WHAT IS NEEDED: Where does the word "cell" occur in the entries below? Copy every line that has it.

INPUT:
────────────────────
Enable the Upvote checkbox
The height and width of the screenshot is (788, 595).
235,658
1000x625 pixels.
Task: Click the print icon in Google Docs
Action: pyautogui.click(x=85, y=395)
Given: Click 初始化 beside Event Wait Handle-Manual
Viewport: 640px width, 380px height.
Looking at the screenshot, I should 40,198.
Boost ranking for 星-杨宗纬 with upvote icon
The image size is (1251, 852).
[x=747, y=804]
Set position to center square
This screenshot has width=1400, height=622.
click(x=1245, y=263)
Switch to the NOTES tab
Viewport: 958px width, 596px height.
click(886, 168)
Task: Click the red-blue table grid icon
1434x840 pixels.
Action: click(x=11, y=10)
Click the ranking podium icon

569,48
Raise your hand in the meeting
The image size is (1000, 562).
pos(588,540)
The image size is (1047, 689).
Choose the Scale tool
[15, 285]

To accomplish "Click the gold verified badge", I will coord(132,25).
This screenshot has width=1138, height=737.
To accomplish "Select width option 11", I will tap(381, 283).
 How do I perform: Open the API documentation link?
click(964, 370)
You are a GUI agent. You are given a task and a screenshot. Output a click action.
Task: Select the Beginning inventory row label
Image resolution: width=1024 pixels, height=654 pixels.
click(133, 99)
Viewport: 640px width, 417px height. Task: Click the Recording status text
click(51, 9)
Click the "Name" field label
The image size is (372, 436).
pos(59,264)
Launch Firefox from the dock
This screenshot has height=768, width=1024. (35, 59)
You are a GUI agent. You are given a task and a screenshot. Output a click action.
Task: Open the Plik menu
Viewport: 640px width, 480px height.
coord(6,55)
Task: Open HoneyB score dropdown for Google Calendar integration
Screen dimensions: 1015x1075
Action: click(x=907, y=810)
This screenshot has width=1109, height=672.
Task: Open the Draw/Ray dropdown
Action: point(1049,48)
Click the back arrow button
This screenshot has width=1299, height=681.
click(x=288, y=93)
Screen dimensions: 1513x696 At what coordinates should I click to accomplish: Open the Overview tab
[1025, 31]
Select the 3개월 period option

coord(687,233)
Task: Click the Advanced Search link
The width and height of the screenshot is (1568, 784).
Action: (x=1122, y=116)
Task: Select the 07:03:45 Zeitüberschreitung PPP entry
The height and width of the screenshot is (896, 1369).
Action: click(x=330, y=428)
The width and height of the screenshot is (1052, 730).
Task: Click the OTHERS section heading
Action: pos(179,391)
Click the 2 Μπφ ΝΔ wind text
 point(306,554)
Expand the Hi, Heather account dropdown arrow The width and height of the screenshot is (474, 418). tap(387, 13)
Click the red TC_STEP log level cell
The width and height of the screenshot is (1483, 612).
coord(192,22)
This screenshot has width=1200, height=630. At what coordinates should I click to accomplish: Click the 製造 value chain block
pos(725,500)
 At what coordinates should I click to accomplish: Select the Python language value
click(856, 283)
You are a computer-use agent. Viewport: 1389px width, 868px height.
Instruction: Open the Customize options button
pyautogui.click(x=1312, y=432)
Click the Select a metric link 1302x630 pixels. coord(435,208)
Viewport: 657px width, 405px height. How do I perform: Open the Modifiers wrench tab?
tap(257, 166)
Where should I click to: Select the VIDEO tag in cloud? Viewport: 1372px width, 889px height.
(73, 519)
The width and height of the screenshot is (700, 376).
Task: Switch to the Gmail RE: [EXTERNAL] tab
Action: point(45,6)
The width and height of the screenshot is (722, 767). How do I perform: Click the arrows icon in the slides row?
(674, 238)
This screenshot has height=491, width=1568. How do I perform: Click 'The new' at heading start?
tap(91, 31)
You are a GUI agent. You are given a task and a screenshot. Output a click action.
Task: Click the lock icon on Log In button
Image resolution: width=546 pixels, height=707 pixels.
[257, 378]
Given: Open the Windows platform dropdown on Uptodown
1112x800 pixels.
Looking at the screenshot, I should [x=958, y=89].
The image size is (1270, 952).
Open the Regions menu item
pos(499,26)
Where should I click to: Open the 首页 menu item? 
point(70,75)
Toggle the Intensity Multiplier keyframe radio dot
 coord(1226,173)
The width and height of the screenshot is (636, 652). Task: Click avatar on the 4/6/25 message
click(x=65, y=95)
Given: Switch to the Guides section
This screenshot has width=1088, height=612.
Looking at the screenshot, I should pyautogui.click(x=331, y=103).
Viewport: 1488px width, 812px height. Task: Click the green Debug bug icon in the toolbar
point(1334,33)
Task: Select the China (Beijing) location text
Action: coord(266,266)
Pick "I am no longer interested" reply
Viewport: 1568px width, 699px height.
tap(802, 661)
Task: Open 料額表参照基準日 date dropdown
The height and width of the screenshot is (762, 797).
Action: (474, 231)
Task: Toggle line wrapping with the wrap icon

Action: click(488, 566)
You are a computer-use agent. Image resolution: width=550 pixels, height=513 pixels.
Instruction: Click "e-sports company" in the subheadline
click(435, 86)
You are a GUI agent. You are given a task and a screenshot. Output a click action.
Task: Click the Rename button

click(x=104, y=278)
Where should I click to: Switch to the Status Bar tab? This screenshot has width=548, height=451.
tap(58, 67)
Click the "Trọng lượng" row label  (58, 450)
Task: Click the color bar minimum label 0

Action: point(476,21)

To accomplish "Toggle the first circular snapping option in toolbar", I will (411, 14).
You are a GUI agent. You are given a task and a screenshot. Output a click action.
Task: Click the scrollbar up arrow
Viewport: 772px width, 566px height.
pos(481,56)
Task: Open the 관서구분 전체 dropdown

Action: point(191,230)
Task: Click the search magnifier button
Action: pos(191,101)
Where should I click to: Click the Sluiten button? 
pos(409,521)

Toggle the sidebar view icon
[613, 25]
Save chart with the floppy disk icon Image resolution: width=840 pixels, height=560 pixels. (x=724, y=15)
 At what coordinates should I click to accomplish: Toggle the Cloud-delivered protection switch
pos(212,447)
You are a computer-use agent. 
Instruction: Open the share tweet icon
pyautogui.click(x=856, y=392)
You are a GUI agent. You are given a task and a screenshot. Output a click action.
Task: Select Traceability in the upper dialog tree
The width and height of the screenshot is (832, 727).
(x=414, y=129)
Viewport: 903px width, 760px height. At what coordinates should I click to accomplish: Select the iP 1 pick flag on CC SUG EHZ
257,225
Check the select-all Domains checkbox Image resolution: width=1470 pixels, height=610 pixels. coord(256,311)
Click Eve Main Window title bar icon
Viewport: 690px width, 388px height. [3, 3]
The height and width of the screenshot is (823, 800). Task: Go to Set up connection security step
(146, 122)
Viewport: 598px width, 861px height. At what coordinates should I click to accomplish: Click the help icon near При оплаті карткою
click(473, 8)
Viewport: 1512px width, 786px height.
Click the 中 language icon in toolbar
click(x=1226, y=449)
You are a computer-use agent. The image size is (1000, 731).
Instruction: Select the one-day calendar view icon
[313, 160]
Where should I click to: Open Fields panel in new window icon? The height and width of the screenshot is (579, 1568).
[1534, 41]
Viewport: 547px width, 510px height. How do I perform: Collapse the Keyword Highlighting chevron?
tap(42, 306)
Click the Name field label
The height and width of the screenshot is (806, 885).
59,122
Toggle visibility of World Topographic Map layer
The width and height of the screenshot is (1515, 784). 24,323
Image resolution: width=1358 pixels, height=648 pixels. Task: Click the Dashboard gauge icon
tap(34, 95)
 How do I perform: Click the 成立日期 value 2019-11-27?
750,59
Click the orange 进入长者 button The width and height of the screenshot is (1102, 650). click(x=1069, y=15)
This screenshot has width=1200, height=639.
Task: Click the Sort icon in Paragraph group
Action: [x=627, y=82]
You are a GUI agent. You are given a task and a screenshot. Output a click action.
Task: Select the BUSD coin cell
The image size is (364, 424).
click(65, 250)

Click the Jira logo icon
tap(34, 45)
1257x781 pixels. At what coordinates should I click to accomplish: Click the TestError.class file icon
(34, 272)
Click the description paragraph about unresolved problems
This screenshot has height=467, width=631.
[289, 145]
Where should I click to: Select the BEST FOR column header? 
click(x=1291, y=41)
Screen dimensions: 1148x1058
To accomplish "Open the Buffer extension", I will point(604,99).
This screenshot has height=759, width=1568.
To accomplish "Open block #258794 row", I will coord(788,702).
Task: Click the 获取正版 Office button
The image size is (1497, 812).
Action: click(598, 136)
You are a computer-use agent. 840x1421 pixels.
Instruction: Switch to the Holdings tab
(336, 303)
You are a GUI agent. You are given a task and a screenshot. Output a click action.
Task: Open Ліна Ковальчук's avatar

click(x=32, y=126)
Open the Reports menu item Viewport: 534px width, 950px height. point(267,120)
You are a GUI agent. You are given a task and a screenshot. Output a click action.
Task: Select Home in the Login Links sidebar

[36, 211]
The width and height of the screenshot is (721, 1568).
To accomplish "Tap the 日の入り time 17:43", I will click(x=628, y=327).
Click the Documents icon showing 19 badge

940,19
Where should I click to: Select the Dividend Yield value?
────────────────────
FINAL ANSWER:
Click the red TC_STEP log level cell
Task: Select the BUSD coin cell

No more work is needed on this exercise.